Inilah kebiasaan jelekku, berkata tanpa berfikir terlebih dahulu.

Dalam kehidupan, jika terjadi sesuatu hendaklah kita berpikir terlebih dahulu untuk menganalisanya kemudian baru kita ungkapkan melalui perkataan yang mulia selanjutnya kita wujudkan dengan perbuatan yang indah.

Jangan pernah melakukannya dengan cara terbalik karena yang ada hanya penyesalan dalam diri, ketika menyesal maka jiwa kita akan semakin sakit.

Seperti aku, hari ini aku telah menyesal … sangat menyesal …

Ujian hari ini memang membuatku stress. Ujian khusus siswa RSBI tahun ini hanya ada 5 kelas, kelas 7 dibagi menjadi tiga kelas dan kelas 8 dua kelas. Aku baru 2 kali merasakan ujian yang dapat mematikan detak jatung ini. Di semester 1 lalu, dan kini di semester 2 yang memiliki jawaban apakah aku pantas untuk menduduki bangku kelas 8 di bulan Juli nanti.

Ujian tak berjalan lancar di soal matematika, membuatku semakin menyesal diterima di sekolah ini. Satu setengah jam telah berlalu. Tiga soal kupertanyakan jawabannya. Susahnya minta ampun …

“Waktu habis”, suara pengawas membuat tanganku lemas. Aduh … Gimana ini??

Secepat mungkin aku membaca soal itu sekali lagi, dan menjawab. Aku sangat tidak yakin atas jawabanku itu. Yang penting terjawab, uncapku dalam hati. Aku pun keluar dari ruangan itu dan mengajak dua temanku ke kopsis (koperasi siswa). Ya … itung-itung buat ngilangin angka-angka di otakku ini lah …

Sepanjang perjalananku ke kopsis, aku terkaget karena kelas lain belum keluar dari ruang ujian mereka.

“Enak banget sih? Kita kok sudah selesai? Katanya waktu sudah habis?”, ucapku kepada temanku.

“Iya … ya … Kita kok sudah disuru keluar.”

“Gurunya gak adil, jawabanku belum yakin.
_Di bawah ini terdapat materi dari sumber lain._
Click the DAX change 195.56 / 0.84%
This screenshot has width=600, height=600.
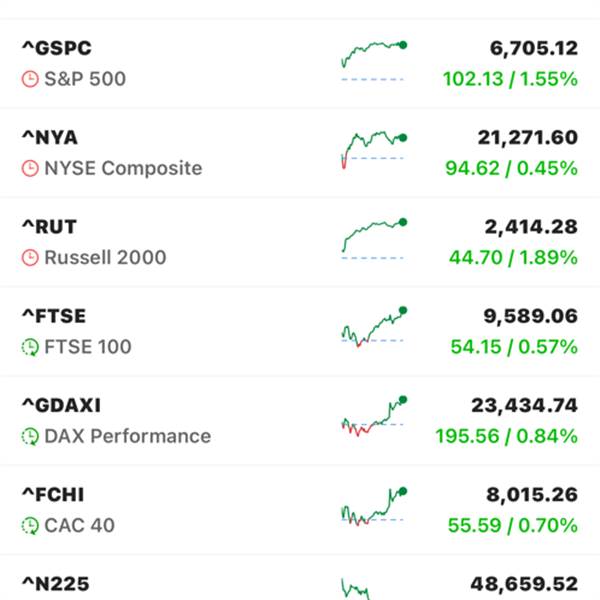coord(506,436)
Kalau kita dijaga guru lain, pasti aku masih bisa berfikir maksimal”

SEEEBBBEEELLL……….

Saat aku sampai di kopsis, disana masih sepi. Hanya beberapa teman sekelasku yang sedang mengobrol satu sama lain.

“Eh reg, kelas lain belum keluar … kita kok sudah dikeluarin sih. Bu ***** itu”, tanpa berfikir aku mengeluarkan kata-kata itu sekeras mungkin. Darahku telah naik.
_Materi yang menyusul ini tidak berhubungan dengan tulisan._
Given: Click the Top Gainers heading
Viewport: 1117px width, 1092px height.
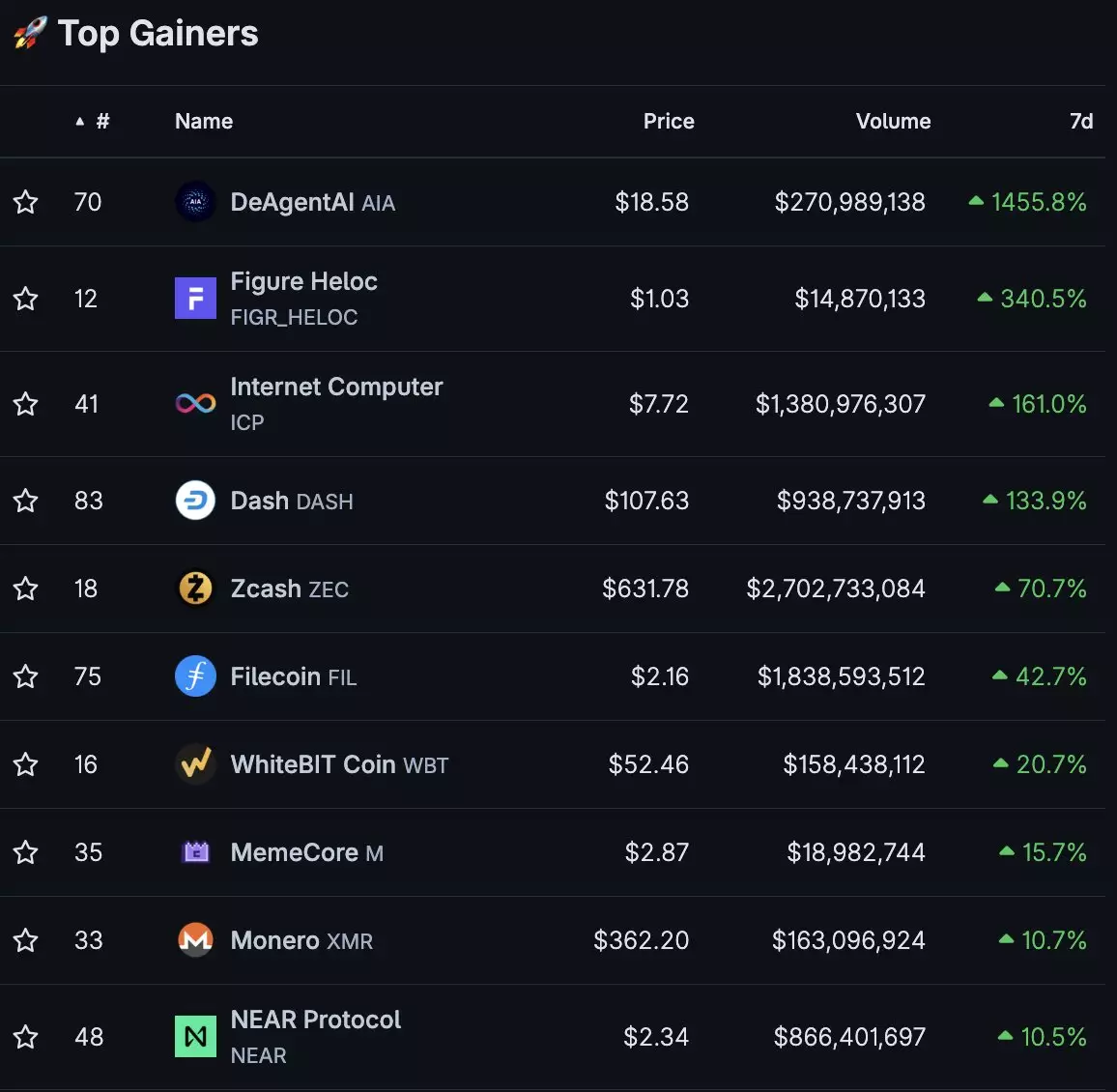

“He Sheil, ada Bu ***** itu lo ….”

Haaa??? Aku tergaket. Disana ada guru pengawas itu yang sedang menatapku. Aduh … aku keceplosan nih … Bumi, lenyapkan aku sekarang!!! Rasanya pingin mati aja aku ...
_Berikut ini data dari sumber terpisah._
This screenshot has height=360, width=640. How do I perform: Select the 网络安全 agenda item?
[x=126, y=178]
Teman-temanku pun tertawa, membuatku semakin pucat dan malu. Oh tidak … Selera makanku langsung habis, aku keluar dari kopsis dan berjalan dengan kaki gemetaran menuju ke kopsis belakang. Kedua teman setiaku mengejar dan mengantarkanku membeli minuman.

Itulah pengalaman bodohku hari ini. Semoga kalian dapat mengambil berkahnya yaa …

‘Baik yang kita tanam baik pula yang kita petik’

Memberi penilaian yang negative terhadap orang bukan merugikan orang yang kita nilai, malah merusak jiwa kita sendiri. Terkadang ketika emosi menyelimuti tubuh semuanya menjadi tertutup, hanya kegelapan yang terlihat, lalu apa yang terjadi??

Ketika kita berada dalam ruangan yang gelap tanpa ada lubang cahaya, kepanikan pasti senantiasa menghantui dan tangan kita meraba kesana kemari tidak menentu. Begitu pula ketika kita diselimuti emosi, pikiran menjadi gelap dan perkataan menjadi kotor. Kalau sudah demikian pasti akan ada hati yang terluka, setelah terjadi puaskah diri kita melihatnya?

Semoga kita semua mampu untuk berpikir terlebih dahulu lalu berkata kemudian baru berbuat.